La route des épices indiennes connaît aussi un tout autre itinéraire, quoique bien moins documenté : celui du golfe Persique. Il est principalement suivi par les marchands palmyréniens, qui ont des comptoirs en Égypte, à Socotra et vraisemblablement à Barbarikon[64]. Les navires en provenance de la côte indienne accostent à Charax Spasinou, près de l'actuelle Bassorah, la capitale du royaume de Characène. Les marchandises sont ensuite chargées sur les dromadaires pour une traversée d'un mois à travers le désert de Syrie jusqu'à Palmyre. Depuis la cité caravanière, les épices atteignent la Méditerranée à Antioche en passant par Chalcis de Syrie. Comparé à la route de la mer Rouge, l'itinéraire persique est clairement plus court, mais comporte une partie terrestre longue et difficile, à la frontière entre les deux empires romain et parthe. Le choix d'un trajet ou de l'autre semble avoir dépendu des nombreux facteurs déterminant le calendrier de ces longs périples, comme le cycle des moussons sur l'océan Indien, la disponibilité en animaux des nomades du désert syrien ou les crues du Nil. Il est probable que les épices indiennes atteignaient la Méditerranée à deux périodes différentes de l'année : à la fin du printemps à Antioche et au début de l'automne à Alexandrie, ce qui correspond respectivement au début et à la fin de la navigation commerciale sur la mer intérieure. L'utilisation d'itinéraires multiples permettait ainsi de réduire les risques liés aux conditions météorologiques et politiques en mer Rouge et sur la frontière de l'Euphrate et avait un effet d'équilibrage sur les prix[63].

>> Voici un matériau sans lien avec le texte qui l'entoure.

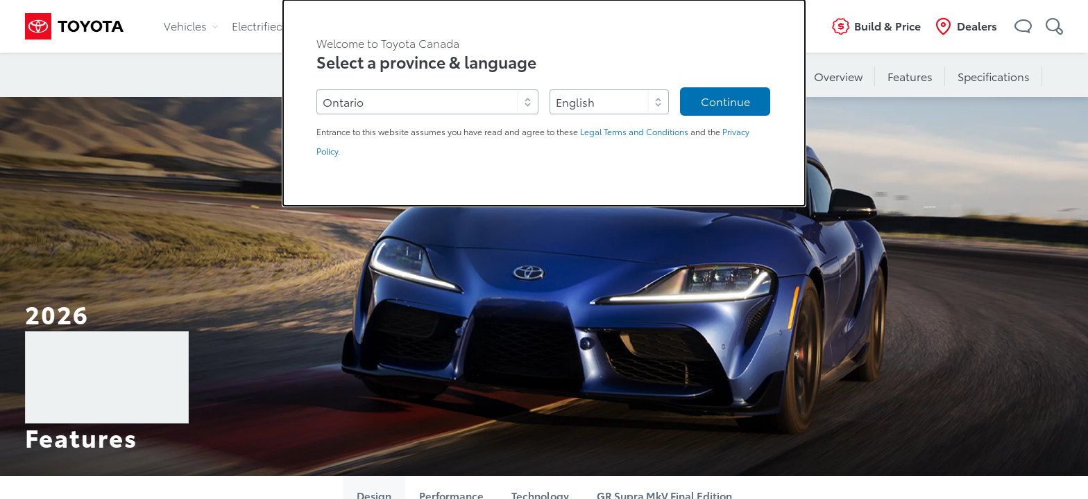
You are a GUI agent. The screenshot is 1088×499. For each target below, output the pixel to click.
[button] (1023, 26)
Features (910, 77)
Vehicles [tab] (191, 26)
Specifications (994, 77)
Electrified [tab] (263, 26)
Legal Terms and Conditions (634, 132)
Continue (725, 102)
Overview (838, 77)
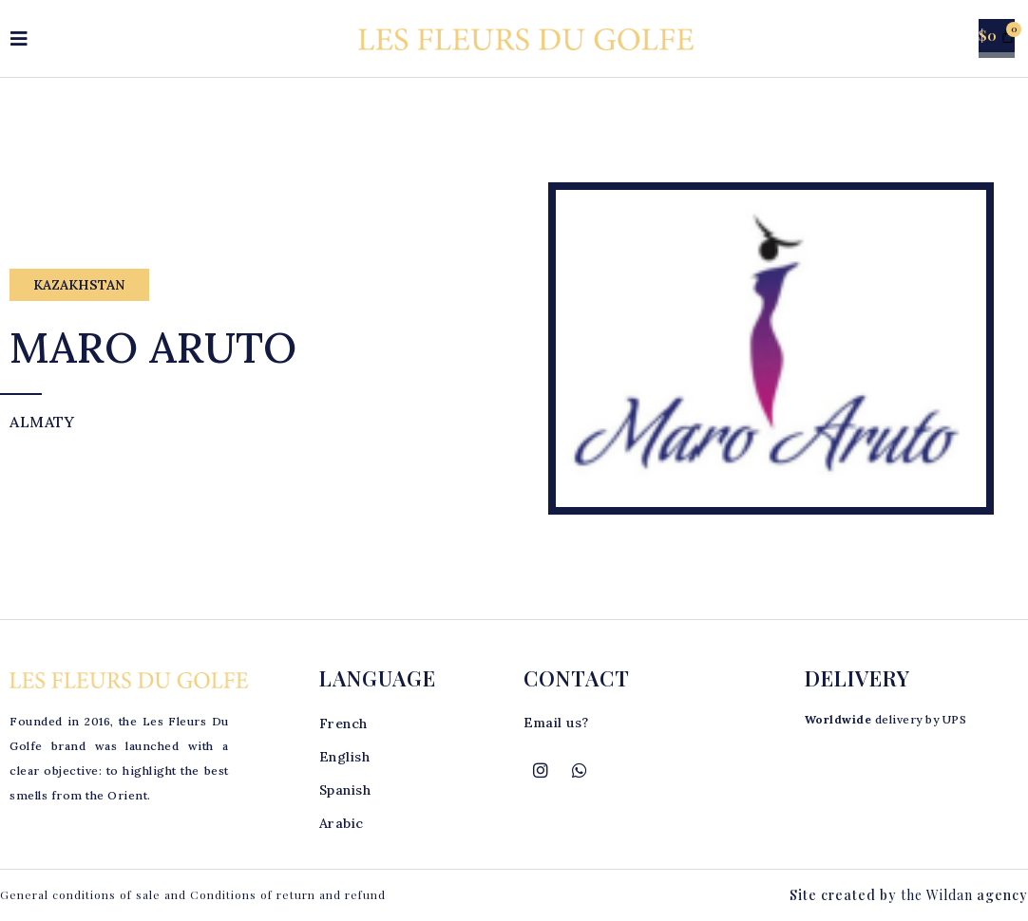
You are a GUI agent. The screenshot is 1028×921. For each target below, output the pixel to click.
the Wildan (937, 895)
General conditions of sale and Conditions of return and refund (193, 894)
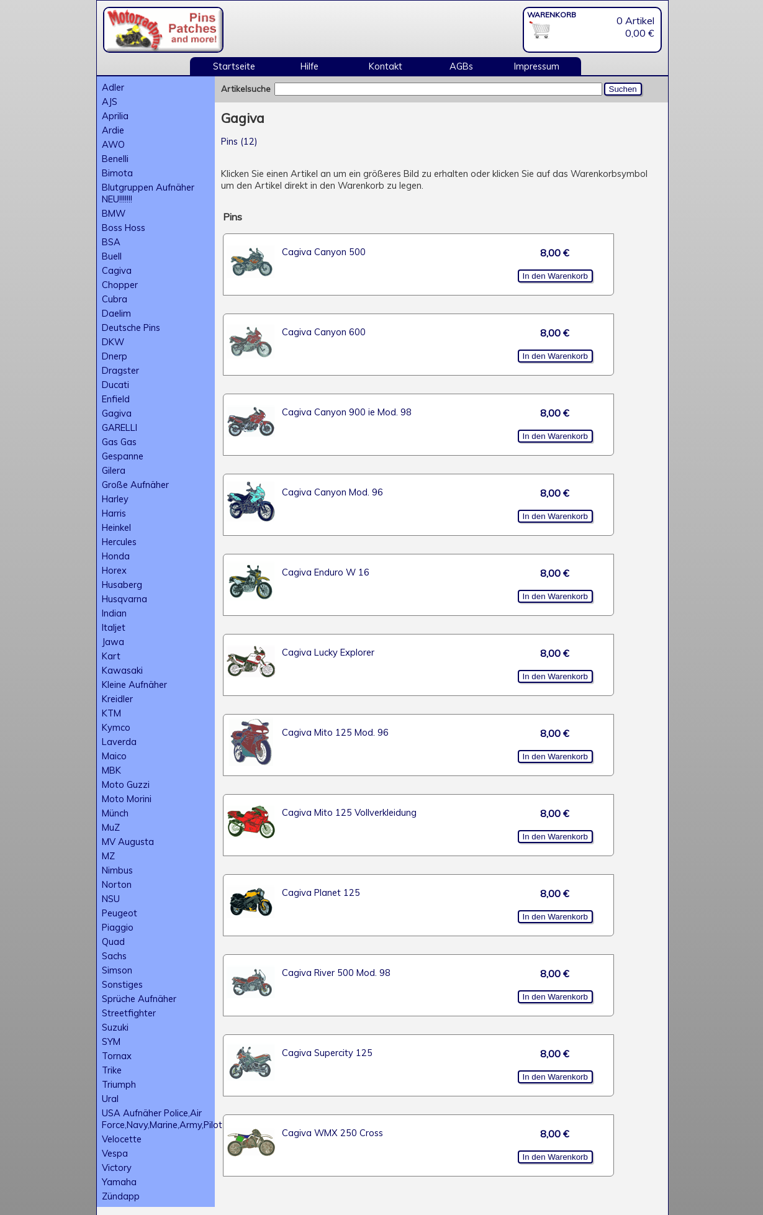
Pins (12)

La conquête musulmane de l'Égypte au VIIe siècle met fin aux échanges commerciaux directs de l'Europe dans l'océan Indien. Durant le Moyen Âge, les épices qui atteignent la Méditerranée par les ports d'Alexandrie, de Beirouth et d'Acre ne représentent qu'une petite partie du commerce mondial de ces marchandises. Leur importance dans la gastronomie, la médecine et l'art de vivre des mondes chinois, indien et islamique indique que le centre de gravité du négoce et de la consommation des épices se situe en Orient. L'Europe est un acteur périphérique d'un vaste réseau commercial dont l'Inde est le centre. Ses sources d'approvisionnement sont l'Indochine et l'Insulinde et il s'étend vers l'orient jusqu'à la Chine pour la vente et vers l'occident jusqu'à la Perse et l'Égypte pour la distribution au monde arabo-musulman et à la chrétienté[65].
Après le retrait de l'Empire romain, le commerce de l'océan Indien est dominé par les marchands persans et arabes, et par les entrepôts malais du Srivijaya. Il s'agit de réseaux principalement privés, de faible ampleur et développés pacifiquement par des aventuriers plutôt que par des ambitions politiques étatiques. Ce système est à la fois perturbé et intensifié par la montée presque synchrone des Fatimides en Égypte (969), des Song en Chine (960) et des Cholas dans le sud de l'Inde (985)[66]. Le volume du commerce maritime entre la mer d'Arabie, le golfe du Bengale et la mer de Chine méridionale connait une croissance spectaculaire au Xe siècle, qui se maintient à un niveau élevé jusqu'au milieu du XIIIe siècle. Il traverse ensuite une période de récession, due aux troubles intérieurs tant en Chine qu'en Inde, qui perdure jusqu'au début du XVe siècle[67].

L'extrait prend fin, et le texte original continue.